Was hat also Gaiman (und mit ihm mehrere Generationen von englischen Schriftstellern, die “The Art Spirit” in höchsten Ehren halten) an einem Text fasziniert, der sich erst einmal nur an Maler wendet? Ganz einfach: Wenn man z.B, das Wort “Bild” mit “Text” ersetzt; oder das Wort “Farbe” mit “Wort”, schafft Henri in einfacher und ungekünstelter Sprache etwas Bemerkenswertes, nämlich auch einen definitiven Text über Literatur zu schaffen, hierbei in vielerlei Hinsicht seiner Zeit weit voraus. Oder über Musik. Oder über Architektur. Auch Filmemacher und elektronische Medienkünstler (also Künste, die es zu Henris Zeiten noch gar nicht gab) könnten dieses Buch lesen und würden unendlich viel von ihm lernen können.

Henri ist nie dogmatisch, nie herablassend, nie belehrend. Stets redet er über Grundlagen, nie über Stile. Seitenlang ermahnt er seine Studenten dazu, sich nie mit schon gefundenen Lösungen zufrieden zu geben, sondern stets neue (und auf jeden Fall eigene) Lösungen zu finden, auch wenn diese dem akademischen Status Quo widersprechen. Hierbei spricht er über grundsätzliche Fragen des Künstlerdaseins und entwickelt eine Art “Ethik” der Künste, wobei ihm wichtig ist, dass die Kunst für die Fortentwicklung der Menschheit eine wichtige Rolle spielt (was viel zu selten thematisiert wird, obwohl alle es intuitiv wissen). Es interessiert ihn nicht, wenn etwas einfach nur kunstvoll oder geschickt gemacht ist, er hinterfragt stets den Inhalt, die Absicht, die Intention des Künstlers. Zwischendrin gibt es immer wieder inhaltsreiche Sätze, die so kurz sind, dass man sie fast überliest. Beispiel gefällig? “The eye should not be led where there is nothing to see”. Dieser simple Satz enthält eine profunde Wahrheit (auch für Komponisten, wenn man es als “the ear should not be led where there is nothing to hear” liest), über die es sich lohnt länger nachzudenken, denn wie viele Komponisten lenken zum Beispiel die Aufmerksamkeit des Hörers auf Unwichtigkeiten, während das eigentlich Spannende woanders stattfindet? Und das meistens unabsichtlich?

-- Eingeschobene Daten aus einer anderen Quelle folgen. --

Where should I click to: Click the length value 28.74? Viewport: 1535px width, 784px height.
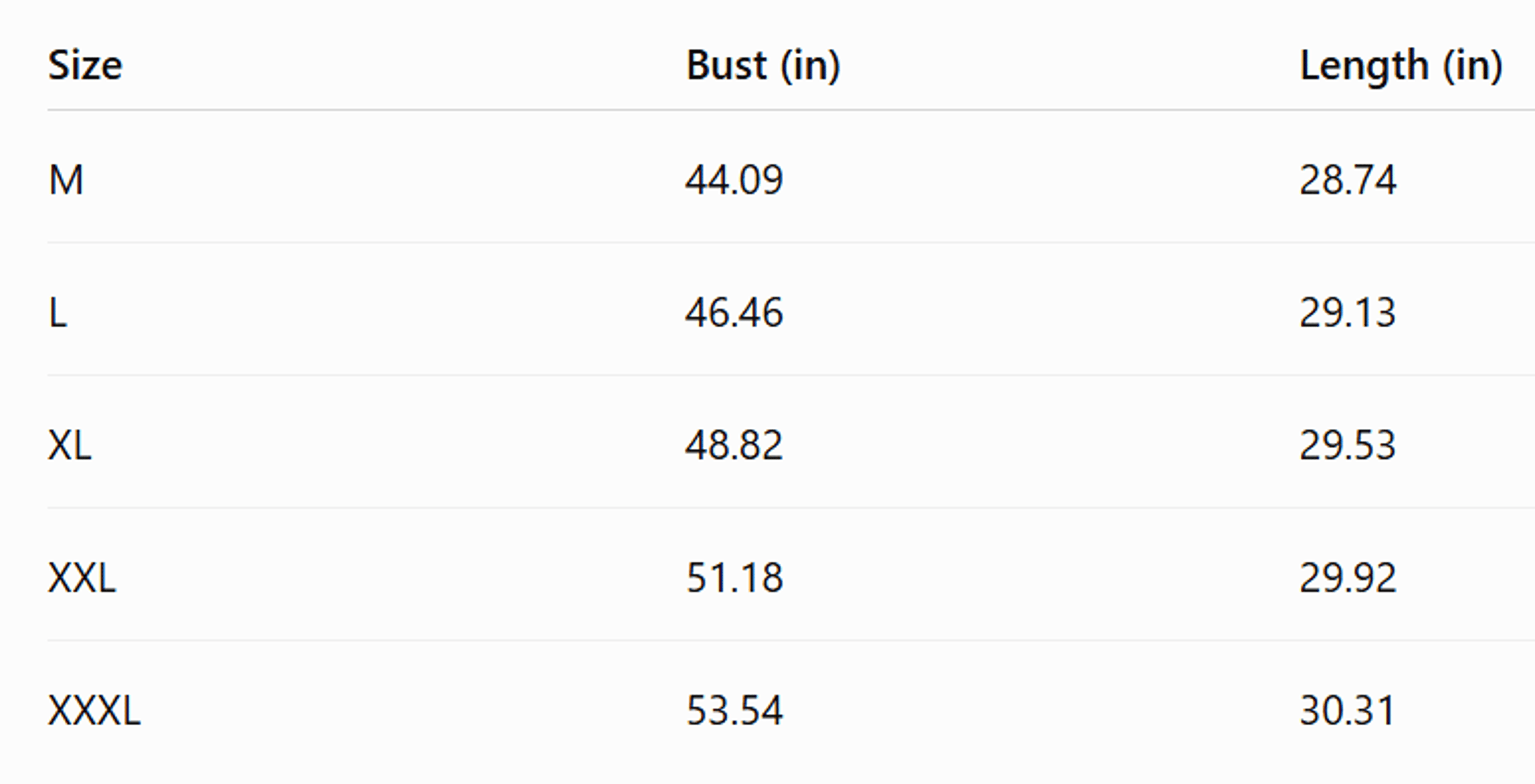click(x=1348, y=180)
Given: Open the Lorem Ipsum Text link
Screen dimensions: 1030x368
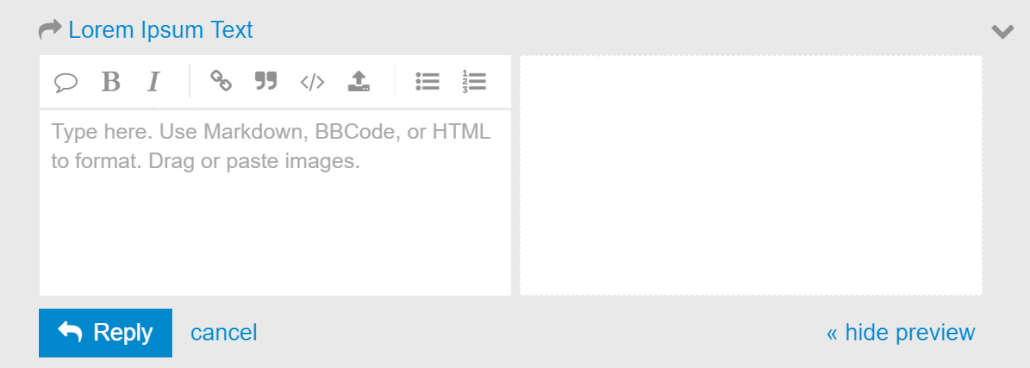Looking at the screenshot, I should coord(160,30).
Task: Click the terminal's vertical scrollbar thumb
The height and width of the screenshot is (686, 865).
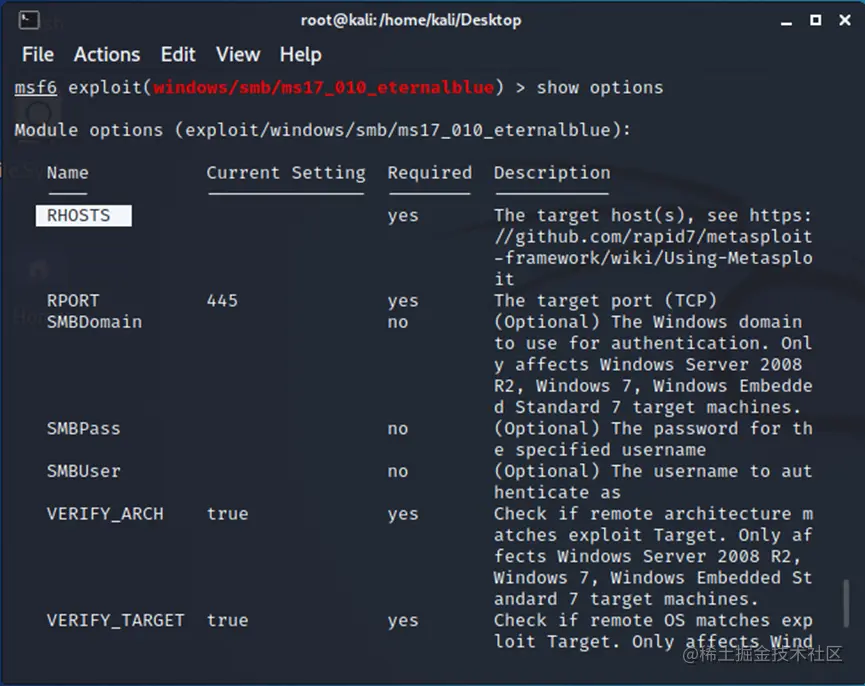Action: point(847,603)
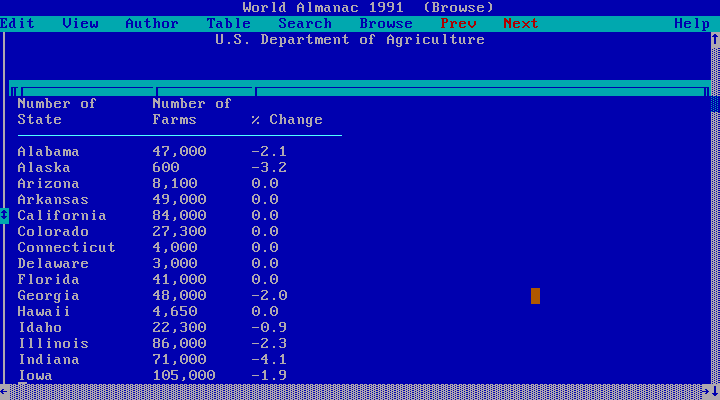The width and height of the screenshot is (720, 400).
Task: Click the ruler column marker above % Change
Action: coord(255,92)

Über weite Passagen lässt er sich Henri auch darüber aus, dass im Grunde alle Menschen den künstlerischen Schaffensprozess nachvollziehen können und sollten, und das nicht nur, um diesen mehr zu würdigen, sondern auch, weil allem was Menschen machen das Potential zur Kunst innewohnt. Hier nimmt er an Gedanken vieles vorweg, was Joseph Beuys hundert Jahre später zu realisieren versuchte: jeder ist für ihn Künstler, solange er die richtige Haltung findet, auch “ungebildete” oder “unverbildete” Menschen können für ihn große Kunst schaffen. Dass er zum Beispiel den Zeichnungen von Kindern ein höheres künstlerisches Potential und Wahrhaftigkeit zuspricht als manche, akademischen “gut gemachten”, mag heute kitschig klingen, war aber 1900 ein unglaublich radikaler und moderne Gedanke.

Er sucht die Wahrhaftigkeit auch in dem, was er malt, und auch hier entspricht er nicht den Konventionen seiner Zeit. In einer Zeit, in der in Amerika Rassismus die allgemeine Norm war, schreibt Henri ungeniert über seine Faszination für Porträts der amerikanischen Ureinwohner (und auch lobend über deren eigene Kunst), die ihn mehr interessieren als Porträts der Reichen und Einflussreichen.
Nicht zuletzt macht er aber unermüdlich der jungen Generation Mut, in der für ihn die ewige Hoffnung liegt. Damit ist er ein früher Verfechter einer antidogmatischen und offenen Kunstauffassung, die in seiner Zeit alles andere als gang und gäbe war.

Den schon damals autoritätshörigen und akademietreuen Künstlerkollegen ruft er zu: “It is for the coming generation to judge you, not for you to judge it. So it must happen, whether you will it or not.”, und das in einem Absatz, in dem er den künstlerischen Wert von Preisen und Ehrungen grundsätzlich in Frage stellt.

Henri war also ein rundum sympathischer, neugieriger und weltoffener Mensch, dessen Text zu uns spricht, als sei er gerade eben erst geschrieben worden.

Daher empfehle ich dieses Buch all denjenigen, die sich Gedanken darüber machen. was es mit der Kunst eigentlich auf sich hat, und was das alles soll. Henris Gedanken sind inspirierend, mutig und eine direkte Aufforderung, sich nie auf vorgefertigte Antworten zu verlassen, sondern die eigene Wahrheit zu suchen, und dieser bedingungslos zu folgen.